→ WHAT YOU WILL DO
Would you please copy every line below that includes the string "from"?

→ MATERIAL PROVIDED
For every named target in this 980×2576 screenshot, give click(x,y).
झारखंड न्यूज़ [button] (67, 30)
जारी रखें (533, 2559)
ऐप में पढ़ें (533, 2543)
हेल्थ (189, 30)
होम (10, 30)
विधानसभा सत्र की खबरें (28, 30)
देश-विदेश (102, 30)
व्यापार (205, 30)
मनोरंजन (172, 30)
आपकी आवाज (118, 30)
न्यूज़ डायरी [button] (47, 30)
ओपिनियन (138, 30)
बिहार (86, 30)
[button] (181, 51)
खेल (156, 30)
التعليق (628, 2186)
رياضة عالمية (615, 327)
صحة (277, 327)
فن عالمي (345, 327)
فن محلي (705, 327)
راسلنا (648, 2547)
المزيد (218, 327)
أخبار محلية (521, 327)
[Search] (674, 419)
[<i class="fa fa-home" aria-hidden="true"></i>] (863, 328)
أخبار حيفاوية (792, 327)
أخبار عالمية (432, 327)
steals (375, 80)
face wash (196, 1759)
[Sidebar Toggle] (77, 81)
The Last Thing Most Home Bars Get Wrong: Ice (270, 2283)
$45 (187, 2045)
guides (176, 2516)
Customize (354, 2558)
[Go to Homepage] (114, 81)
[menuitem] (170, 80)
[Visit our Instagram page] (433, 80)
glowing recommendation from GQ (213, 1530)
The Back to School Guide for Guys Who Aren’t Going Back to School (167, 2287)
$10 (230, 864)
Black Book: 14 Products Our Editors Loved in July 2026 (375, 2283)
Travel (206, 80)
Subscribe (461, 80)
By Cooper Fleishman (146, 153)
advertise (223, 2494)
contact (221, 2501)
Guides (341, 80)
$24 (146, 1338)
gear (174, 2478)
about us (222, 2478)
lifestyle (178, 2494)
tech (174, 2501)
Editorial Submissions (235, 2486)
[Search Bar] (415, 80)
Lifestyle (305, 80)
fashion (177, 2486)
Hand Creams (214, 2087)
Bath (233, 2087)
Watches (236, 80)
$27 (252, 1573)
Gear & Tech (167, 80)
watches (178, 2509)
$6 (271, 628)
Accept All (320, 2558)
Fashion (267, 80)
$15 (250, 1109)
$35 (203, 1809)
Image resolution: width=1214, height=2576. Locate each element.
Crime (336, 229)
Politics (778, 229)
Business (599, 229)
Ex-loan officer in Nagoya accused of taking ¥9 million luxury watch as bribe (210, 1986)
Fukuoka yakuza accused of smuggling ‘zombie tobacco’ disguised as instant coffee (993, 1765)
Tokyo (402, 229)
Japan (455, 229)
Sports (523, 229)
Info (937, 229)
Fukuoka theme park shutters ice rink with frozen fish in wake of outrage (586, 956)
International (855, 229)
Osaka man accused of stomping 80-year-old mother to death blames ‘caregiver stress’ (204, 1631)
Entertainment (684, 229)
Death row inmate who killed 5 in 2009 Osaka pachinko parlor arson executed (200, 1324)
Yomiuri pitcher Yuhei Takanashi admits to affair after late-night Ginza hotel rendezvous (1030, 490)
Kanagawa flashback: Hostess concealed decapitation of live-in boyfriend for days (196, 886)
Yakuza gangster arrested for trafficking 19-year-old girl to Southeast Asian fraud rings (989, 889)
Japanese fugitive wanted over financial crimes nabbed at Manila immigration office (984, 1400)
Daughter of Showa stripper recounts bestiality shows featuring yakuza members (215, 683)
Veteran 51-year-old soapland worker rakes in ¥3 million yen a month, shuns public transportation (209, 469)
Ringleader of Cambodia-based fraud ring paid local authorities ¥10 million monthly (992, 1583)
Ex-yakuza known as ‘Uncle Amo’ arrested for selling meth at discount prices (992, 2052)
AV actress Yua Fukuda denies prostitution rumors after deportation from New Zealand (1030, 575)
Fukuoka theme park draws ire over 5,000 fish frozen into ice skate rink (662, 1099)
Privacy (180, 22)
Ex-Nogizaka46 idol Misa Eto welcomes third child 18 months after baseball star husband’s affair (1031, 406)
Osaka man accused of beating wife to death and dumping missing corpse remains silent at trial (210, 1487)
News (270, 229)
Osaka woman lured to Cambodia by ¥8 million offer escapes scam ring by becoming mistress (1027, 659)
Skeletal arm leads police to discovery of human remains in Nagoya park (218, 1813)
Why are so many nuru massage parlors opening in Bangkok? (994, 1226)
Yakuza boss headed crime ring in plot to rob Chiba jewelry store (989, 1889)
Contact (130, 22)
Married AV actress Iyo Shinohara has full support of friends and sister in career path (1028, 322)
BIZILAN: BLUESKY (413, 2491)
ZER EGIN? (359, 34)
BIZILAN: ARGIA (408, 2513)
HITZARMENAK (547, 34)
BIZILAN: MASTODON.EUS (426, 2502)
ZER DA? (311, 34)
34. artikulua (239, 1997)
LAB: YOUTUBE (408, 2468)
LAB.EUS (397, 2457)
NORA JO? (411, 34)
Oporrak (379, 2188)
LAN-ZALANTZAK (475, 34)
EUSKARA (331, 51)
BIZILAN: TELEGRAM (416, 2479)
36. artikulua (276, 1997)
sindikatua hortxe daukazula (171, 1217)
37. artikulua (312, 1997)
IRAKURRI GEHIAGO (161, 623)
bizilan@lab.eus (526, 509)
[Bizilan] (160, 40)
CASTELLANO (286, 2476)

→ RESULT
glowing recommendation from GQ (213, 1530)
AV actress Yua Fukuda denies prostitution rumors after deportation from New Zealand (1030, 575)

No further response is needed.